General Henry W. Halleck assumes the role of general-in-chief of all Union forces in an effort to better coordinate the overall Union war effort, which is floundering.
A native of New York, Halleck graduated from West Point in 1839. He showed such promise that he was allowed the rare privilege of teaching while still a student at the academy. He served during the Mexican-American War, became involved in California politics, and was a railroad president before the outbreak of the Civil War.
In 1861, Halleck was appointed major general. Placed in charge of the Department of the Missouri, his work brought quick results. He quickly organized the forces in Missouri into effective units and kept Missouri in the Union. Halleck's duties were soon expanded, and the department was renamed the Department of the Mississippi. He showed great strategic vision in planning campaigns from his St. Louis headquarters, but was less successful when he took to the field—as he did during the Corinth, Mississippi campaign, in which the Confederates escaped his much larger Yankee force.
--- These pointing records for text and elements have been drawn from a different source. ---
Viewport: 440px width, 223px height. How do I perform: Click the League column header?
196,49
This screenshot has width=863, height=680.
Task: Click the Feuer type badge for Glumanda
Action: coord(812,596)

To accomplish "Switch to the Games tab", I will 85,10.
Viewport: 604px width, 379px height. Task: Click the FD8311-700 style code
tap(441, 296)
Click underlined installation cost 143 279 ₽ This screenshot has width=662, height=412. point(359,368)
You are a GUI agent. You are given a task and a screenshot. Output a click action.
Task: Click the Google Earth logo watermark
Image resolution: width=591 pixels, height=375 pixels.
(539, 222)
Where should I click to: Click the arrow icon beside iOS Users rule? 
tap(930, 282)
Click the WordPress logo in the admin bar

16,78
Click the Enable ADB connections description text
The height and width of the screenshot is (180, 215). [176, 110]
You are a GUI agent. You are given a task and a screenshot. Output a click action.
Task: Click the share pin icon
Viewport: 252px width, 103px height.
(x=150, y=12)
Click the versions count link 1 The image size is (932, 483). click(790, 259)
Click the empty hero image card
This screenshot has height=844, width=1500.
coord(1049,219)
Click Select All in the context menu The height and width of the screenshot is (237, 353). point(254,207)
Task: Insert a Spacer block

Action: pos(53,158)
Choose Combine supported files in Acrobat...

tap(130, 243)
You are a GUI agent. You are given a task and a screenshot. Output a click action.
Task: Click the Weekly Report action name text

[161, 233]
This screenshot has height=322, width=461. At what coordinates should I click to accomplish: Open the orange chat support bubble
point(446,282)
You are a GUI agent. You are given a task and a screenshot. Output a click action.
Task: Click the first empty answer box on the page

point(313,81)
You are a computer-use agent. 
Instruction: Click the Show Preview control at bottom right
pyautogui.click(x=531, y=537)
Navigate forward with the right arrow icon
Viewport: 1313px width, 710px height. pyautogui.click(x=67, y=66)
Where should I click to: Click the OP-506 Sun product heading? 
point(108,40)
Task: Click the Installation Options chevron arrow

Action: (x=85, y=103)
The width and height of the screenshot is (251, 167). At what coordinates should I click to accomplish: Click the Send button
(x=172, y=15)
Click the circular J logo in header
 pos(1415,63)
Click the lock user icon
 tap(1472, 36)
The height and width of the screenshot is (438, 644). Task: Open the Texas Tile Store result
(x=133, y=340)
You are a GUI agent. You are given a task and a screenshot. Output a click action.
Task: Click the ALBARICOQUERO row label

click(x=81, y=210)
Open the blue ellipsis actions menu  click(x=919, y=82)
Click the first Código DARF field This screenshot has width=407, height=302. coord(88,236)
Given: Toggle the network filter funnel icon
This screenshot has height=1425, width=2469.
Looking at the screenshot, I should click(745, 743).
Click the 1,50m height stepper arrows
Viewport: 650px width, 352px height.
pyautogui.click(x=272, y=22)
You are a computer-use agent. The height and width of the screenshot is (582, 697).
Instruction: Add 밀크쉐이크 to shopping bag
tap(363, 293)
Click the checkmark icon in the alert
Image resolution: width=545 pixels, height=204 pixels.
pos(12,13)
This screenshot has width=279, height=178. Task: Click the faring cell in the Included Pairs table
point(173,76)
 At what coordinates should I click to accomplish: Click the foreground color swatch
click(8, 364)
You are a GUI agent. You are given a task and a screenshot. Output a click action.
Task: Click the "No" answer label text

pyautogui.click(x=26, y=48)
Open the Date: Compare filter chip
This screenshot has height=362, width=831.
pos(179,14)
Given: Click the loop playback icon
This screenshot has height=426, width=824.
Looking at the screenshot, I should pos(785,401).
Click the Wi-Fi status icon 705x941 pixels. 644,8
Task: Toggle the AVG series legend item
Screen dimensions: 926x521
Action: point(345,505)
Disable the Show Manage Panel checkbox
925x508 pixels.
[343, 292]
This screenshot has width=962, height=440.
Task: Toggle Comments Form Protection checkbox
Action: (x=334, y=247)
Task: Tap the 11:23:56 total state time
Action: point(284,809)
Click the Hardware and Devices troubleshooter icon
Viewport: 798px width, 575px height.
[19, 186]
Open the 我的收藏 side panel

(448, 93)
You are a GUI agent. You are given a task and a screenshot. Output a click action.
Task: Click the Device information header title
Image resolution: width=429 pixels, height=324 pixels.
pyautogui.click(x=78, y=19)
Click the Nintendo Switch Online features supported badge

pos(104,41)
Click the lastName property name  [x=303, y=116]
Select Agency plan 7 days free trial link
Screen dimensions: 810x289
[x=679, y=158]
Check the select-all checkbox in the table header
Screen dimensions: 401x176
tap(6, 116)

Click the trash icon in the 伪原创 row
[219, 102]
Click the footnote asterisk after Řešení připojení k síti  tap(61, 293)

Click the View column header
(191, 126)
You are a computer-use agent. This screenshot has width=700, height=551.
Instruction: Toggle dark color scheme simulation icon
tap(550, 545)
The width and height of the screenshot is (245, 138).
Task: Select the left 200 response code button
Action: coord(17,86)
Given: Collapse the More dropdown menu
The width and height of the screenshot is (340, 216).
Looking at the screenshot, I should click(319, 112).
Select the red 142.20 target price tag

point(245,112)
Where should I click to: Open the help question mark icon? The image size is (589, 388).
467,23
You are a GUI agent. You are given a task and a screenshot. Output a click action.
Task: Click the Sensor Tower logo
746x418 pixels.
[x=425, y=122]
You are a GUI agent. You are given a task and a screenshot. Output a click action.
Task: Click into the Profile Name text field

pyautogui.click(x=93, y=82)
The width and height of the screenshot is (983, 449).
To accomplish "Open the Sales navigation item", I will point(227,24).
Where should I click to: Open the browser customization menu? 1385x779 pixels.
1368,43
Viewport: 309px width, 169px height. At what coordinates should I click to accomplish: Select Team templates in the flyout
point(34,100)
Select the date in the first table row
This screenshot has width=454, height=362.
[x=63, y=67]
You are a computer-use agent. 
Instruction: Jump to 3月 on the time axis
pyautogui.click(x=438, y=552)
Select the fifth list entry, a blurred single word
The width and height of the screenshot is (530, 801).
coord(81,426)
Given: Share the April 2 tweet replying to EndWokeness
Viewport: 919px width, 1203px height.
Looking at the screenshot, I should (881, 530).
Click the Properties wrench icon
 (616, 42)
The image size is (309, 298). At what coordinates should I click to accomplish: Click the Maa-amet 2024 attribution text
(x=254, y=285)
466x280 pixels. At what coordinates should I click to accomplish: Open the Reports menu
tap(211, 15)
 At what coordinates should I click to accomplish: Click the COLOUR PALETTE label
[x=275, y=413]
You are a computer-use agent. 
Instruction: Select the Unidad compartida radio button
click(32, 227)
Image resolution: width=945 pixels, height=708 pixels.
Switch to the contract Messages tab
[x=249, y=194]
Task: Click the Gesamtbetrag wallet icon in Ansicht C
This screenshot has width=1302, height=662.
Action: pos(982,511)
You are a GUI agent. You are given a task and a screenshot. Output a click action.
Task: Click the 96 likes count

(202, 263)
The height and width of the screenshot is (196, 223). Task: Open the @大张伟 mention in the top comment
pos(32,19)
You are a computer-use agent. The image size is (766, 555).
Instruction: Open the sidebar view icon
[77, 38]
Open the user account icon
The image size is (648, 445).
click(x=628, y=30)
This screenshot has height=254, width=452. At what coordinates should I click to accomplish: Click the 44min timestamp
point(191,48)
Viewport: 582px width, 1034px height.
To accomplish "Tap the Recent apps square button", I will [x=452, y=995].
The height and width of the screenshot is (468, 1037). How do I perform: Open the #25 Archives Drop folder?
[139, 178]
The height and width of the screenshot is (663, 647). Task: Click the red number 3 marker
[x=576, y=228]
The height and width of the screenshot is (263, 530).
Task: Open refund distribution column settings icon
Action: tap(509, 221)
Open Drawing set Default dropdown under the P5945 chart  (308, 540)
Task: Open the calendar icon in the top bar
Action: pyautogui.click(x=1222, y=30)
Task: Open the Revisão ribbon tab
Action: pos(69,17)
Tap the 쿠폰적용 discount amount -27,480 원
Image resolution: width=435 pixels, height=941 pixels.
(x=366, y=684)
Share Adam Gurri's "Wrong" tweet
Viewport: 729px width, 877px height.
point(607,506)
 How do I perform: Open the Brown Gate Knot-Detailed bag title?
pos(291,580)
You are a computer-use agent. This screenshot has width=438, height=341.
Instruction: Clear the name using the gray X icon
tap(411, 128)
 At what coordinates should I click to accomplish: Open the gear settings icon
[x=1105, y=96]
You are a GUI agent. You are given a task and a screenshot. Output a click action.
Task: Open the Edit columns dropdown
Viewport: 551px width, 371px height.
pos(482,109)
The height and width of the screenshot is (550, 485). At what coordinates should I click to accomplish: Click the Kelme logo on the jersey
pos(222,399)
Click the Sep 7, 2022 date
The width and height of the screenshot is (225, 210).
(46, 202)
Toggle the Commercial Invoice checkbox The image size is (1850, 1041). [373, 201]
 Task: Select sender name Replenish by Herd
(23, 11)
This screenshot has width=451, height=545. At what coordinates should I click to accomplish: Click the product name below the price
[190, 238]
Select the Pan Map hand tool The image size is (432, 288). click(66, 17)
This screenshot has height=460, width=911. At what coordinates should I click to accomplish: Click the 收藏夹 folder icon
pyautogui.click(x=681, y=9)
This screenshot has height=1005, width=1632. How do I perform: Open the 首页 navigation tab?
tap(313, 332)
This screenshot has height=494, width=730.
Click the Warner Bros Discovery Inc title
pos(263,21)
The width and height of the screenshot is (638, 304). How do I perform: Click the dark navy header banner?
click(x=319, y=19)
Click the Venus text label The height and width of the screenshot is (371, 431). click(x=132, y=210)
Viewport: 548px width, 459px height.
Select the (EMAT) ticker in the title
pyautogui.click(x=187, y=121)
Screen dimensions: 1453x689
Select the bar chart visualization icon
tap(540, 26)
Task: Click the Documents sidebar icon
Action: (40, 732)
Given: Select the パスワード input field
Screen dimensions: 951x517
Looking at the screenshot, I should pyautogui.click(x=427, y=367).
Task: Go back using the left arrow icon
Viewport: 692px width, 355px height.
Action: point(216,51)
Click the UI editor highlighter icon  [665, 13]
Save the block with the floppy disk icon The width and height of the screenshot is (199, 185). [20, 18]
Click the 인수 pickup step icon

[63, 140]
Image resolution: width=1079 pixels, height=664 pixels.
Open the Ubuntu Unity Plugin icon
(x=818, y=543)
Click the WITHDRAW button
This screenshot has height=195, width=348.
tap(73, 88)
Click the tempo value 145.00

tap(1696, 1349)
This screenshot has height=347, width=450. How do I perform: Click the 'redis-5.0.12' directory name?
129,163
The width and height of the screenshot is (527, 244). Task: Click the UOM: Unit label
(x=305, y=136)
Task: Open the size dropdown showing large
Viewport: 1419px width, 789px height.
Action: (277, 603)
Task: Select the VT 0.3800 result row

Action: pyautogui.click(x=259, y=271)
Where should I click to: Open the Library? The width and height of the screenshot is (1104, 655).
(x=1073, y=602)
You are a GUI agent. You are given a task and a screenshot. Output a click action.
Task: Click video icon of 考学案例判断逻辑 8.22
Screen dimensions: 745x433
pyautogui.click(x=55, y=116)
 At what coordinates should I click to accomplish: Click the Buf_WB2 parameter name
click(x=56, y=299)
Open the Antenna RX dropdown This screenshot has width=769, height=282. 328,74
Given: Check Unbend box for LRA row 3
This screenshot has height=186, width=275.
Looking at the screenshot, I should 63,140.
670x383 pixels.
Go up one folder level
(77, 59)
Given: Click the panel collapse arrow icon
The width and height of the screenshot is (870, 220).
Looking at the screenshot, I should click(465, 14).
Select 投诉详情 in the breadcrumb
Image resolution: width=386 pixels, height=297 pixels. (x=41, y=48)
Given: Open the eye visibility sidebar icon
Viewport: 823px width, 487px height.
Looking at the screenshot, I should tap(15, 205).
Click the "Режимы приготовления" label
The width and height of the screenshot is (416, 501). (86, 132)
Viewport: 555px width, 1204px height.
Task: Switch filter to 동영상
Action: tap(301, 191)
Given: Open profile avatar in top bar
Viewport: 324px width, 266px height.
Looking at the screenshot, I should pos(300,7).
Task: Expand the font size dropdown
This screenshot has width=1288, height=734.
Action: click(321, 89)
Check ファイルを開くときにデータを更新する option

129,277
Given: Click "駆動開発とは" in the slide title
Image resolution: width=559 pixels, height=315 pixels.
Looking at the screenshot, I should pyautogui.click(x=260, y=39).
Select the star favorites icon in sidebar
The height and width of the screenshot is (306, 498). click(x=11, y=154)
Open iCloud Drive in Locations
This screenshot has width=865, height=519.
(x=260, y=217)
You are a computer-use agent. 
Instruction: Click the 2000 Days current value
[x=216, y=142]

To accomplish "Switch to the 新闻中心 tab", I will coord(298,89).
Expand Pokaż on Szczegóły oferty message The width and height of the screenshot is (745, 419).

President Abraham Lincoln recognized Halleck's abilities and brought him to Washington, D.C., as general-in-chief. Under his direction, Union successes continued in the west, but Halleck was unable to orchestrate any progress in Virginia or to enact an overall strategic vision to defeat the Confederates. He bickered with various commanders of the Army of the Potomac, such as George B. McClellan, Ambrose Burnside, Joseph Hooker, and George Meade. His abrasive personality did not endear him to the press or his subordinates.
In 1864, President Lincoln moved Halleck to a higher position as chief of staff for the army while appointing General Ulysses S. Grant general-in-chief, but this was really in recognition of the fact that Halleck failed to effectively direct the armies. Freed from the burden of strategic planning, Halleck's new role allowed him to utilize his bureaucratic talents. Nicknamed "Old Brains" for his organizational efficiency, Halleck effectively supplied Grant's campaign against Robert E. Lee in 1864.
Halleck remained in the army until his death in 1872. Despite his shortcomings as a strategic planner, his organizational skills contributed significantly to the Union victory.